**What you should do:**
For the records below, say how many lines contain the string "button". Give the number only.

Pixel coordinate grounding data:

▶

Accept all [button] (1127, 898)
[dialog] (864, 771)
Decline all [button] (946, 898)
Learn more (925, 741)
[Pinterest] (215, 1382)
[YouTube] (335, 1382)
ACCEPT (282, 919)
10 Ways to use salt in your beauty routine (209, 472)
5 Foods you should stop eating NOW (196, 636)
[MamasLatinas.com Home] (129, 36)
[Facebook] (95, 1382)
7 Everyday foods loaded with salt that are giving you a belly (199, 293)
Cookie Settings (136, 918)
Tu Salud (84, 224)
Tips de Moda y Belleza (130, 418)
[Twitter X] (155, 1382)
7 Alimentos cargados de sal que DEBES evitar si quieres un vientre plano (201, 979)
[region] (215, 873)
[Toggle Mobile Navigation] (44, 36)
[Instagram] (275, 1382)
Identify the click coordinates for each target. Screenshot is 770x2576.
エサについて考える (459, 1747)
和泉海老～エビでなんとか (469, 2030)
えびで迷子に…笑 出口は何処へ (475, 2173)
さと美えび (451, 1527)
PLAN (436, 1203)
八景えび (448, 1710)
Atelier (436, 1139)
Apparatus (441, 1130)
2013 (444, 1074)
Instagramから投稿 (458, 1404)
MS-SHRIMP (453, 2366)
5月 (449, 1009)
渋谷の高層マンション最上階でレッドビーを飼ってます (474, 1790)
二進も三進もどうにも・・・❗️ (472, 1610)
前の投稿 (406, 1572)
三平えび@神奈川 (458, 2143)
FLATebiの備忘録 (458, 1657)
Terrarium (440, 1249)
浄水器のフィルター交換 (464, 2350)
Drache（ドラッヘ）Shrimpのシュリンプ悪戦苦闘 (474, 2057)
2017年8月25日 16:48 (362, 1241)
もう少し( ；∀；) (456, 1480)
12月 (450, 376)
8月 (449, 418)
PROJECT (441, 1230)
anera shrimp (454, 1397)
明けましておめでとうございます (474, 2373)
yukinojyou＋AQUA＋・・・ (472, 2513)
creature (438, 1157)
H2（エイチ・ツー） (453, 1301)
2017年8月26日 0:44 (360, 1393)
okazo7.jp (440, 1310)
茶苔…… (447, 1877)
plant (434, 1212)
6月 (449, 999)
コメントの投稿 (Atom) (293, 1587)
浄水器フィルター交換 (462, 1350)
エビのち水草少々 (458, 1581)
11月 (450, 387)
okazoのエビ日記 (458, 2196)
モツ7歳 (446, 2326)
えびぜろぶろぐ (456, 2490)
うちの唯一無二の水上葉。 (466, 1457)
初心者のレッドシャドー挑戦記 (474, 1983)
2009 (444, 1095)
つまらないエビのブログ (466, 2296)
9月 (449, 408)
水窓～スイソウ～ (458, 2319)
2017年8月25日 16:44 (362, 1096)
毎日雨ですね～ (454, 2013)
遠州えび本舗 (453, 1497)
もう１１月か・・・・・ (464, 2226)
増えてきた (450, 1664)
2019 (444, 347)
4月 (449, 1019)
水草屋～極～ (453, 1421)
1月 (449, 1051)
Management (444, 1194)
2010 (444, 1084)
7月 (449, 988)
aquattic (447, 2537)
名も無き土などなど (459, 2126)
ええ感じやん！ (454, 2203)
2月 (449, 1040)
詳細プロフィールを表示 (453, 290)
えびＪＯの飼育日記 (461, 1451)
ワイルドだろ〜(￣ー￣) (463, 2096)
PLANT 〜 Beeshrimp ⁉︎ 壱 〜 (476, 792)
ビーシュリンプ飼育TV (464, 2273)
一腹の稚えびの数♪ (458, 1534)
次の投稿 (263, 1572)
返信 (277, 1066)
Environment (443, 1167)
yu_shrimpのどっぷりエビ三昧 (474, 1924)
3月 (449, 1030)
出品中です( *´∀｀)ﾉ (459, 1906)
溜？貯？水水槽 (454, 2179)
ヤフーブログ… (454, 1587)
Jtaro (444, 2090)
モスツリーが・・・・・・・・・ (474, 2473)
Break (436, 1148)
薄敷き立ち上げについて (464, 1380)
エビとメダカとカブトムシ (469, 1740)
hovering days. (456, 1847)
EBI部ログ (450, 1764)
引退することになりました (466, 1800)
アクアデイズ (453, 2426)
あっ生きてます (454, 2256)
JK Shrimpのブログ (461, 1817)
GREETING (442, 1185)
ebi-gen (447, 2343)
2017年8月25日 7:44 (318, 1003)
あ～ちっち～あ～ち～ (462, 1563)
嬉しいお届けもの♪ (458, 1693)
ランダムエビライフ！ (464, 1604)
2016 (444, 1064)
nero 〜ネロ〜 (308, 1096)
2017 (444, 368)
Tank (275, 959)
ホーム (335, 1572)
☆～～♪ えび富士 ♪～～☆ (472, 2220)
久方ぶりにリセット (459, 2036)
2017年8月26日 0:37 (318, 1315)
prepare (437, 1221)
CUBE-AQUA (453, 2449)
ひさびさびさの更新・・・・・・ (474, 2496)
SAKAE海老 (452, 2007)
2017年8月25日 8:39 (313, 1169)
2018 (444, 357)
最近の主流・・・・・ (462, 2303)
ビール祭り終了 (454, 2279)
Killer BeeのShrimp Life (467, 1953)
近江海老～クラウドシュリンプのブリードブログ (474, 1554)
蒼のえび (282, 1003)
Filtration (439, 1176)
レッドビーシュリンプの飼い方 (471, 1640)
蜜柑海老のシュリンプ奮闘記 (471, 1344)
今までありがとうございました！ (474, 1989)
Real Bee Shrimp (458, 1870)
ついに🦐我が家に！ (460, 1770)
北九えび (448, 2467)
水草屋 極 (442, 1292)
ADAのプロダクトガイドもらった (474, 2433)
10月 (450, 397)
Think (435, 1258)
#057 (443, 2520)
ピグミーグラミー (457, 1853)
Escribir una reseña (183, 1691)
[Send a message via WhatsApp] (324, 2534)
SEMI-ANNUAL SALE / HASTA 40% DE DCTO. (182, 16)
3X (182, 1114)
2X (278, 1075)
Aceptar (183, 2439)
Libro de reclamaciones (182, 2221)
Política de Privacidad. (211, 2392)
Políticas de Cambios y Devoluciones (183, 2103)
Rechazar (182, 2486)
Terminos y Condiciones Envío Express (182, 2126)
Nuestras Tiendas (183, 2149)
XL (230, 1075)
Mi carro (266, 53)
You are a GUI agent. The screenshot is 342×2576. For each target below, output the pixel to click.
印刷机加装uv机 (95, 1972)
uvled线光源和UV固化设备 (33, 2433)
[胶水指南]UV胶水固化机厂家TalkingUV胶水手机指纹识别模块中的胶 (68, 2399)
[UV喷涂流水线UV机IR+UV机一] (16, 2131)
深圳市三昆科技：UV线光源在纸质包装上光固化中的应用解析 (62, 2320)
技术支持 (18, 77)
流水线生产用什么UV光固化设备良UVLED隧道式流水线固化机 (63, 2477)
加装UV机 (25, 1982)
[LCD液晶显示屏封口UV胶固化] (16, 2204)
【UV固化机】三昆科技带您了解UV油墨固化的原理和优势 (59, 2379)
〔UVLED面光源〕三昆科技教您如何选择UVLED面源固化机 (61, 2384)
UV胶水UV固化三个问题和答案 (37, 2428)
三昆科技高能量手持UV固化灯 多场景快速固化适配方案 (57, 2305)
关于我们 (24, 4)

◀

**Solution to this exercise:**
2